TASK REQUIREMENTS: Only the lines from the top of the data through the one with "Given: Click the combined" are to be written out, each exactly as it stands.

SOURCE MATERIAL:
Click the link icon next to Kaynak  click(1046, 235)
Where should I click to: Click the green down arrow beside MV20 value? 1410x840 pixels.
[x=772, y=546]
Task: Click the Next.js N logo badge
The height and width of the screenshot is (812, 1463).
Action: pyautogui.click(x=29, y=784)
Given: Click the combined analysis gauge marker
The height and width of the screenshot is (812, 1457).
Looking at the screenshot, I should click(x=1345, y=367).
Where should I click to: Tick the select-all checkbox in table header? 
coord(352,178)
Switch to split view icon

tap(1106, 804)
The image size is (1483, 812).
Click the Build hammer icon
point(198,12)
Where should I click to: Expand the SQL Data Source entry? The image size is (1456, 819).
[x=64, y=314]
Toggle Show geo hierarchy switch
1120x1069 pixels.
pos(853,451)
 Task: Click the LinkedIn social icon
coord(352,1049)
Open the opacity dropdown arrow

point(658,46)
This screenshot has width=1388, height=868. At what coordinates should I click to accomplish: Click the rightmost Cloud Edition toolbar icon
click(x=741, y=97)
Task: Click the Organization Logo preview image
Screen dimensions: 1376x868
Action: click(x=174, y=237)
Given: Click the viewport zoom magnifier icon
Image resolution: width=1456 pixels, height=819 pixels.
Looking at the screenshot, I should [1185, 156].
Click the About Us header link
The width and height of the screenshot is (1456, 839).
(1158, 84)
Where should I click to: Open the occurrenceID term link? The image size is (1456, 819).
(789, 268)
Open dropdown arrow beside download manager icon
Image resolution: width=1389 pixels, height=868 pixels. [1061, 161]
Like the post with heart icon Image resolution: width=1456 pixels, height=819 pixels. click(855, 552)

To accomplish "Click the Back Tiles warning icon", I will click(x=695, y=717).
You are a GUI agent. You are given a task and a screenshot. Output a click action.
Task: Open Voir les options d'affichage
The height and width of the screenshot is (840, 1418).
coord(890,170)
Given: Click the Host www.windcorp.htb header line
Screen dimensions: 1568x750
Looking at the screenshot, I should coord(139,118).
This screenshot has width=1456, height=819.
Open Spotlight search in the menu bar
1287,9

TASK ANSWER:
Click the link icon next to Kaynak  click(1046, 235)
Where should I click to: Click the green down arrow beside MV20 value? 1410x840 pixels.
[x=772, y=546]
Task: Click the Next.js N logo badge
The height and width of the screenshot is (812, 1463).
Action: pyautogui.click(x=29, y=784)
Given: Click the combined analysis gauge marker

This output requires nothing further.